Uma crítica judicativa nos convida a um duelo – saudável – com o crítico. E
é natural que ora aplaudamos ora nos chateemos com as avaliações que ele emite.
Assim, como qualquer leitor apaixonado que conheça minimamente a literatura
nacional, tenho meus pontos de concordância e de discordância com Rodrigo
Gurgel. Por exemplo, a dureza com que ele trata Graça Aranha me parece
justíssima, mas o mesmo eu não diria de sua avaliação sobre o Inocência de Visconde
de Taunay. Os elogios a Inglês de Sousa me deram esperança de que o talentoso
autor paraense seja reavaliado em nosso cânone, mas a crítica a O Cortiço me
pareceu dura ao ponto de ser injusta.
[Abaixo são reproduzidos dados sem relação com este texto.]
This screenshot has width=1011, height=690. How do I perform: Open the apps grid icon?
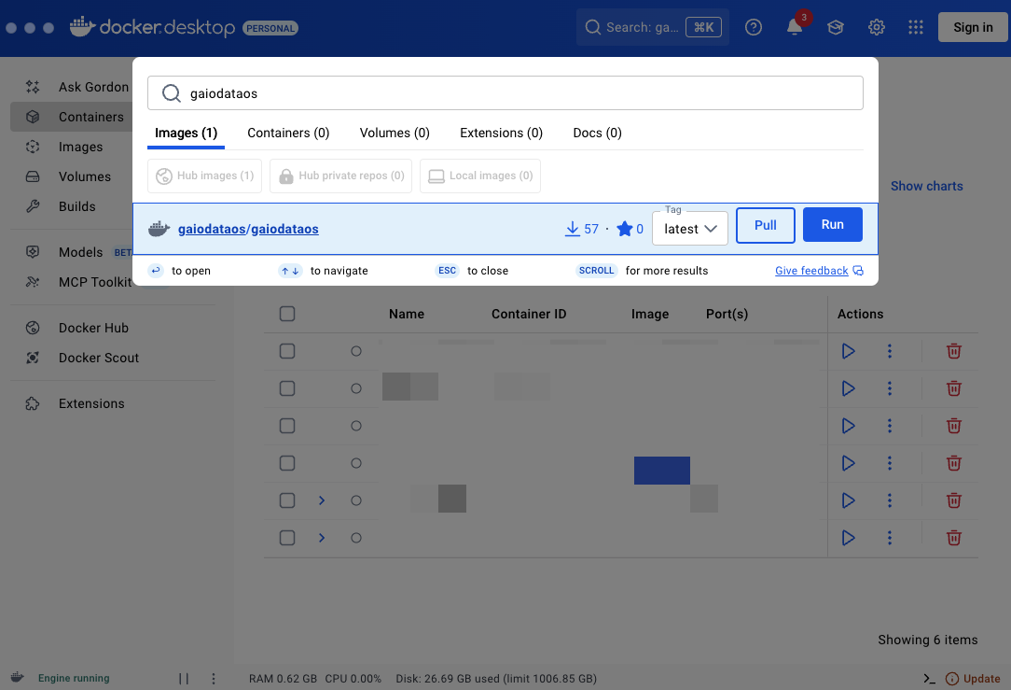tap(916, 27)
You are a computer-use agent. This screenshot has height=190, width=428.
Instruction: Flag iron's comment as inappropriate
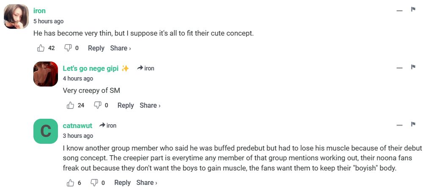coord(413,9)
Enfim, perspectivas, circunstâncias, vieses
distintos – tudo muito natural. Aqui e ali, fiquei com a impressão de que o critério
moral suplantou, mesmo que por questões de milímetros, no coração do crítico, o
critério estético: é o caso das críticas a Machado, e a Aluísio Azevedo, por exemplo.
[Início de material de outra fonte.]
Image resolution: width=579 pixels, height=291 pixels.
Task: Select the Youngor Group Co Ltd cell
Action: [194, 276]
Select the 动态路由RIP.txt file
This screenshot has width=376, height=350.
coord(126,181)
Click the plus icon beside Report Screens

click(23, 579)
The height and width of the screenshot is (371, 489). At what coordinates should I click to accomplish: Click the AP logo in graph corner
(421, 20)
Um último mérito do livro, que não posso deixar de citar, é ter trazido a
debate autores negligenciados do cânone nacional. Alguns eu sequer ouvira falar,
mas pelo menos um deles eu tenho certeza de que mereceria melhor sorte: João
Francisco de Lisboa. Que o segundo volume que nos foi prometido de Muita
retórica, pouca literatura chegue a nós o mais breve possível.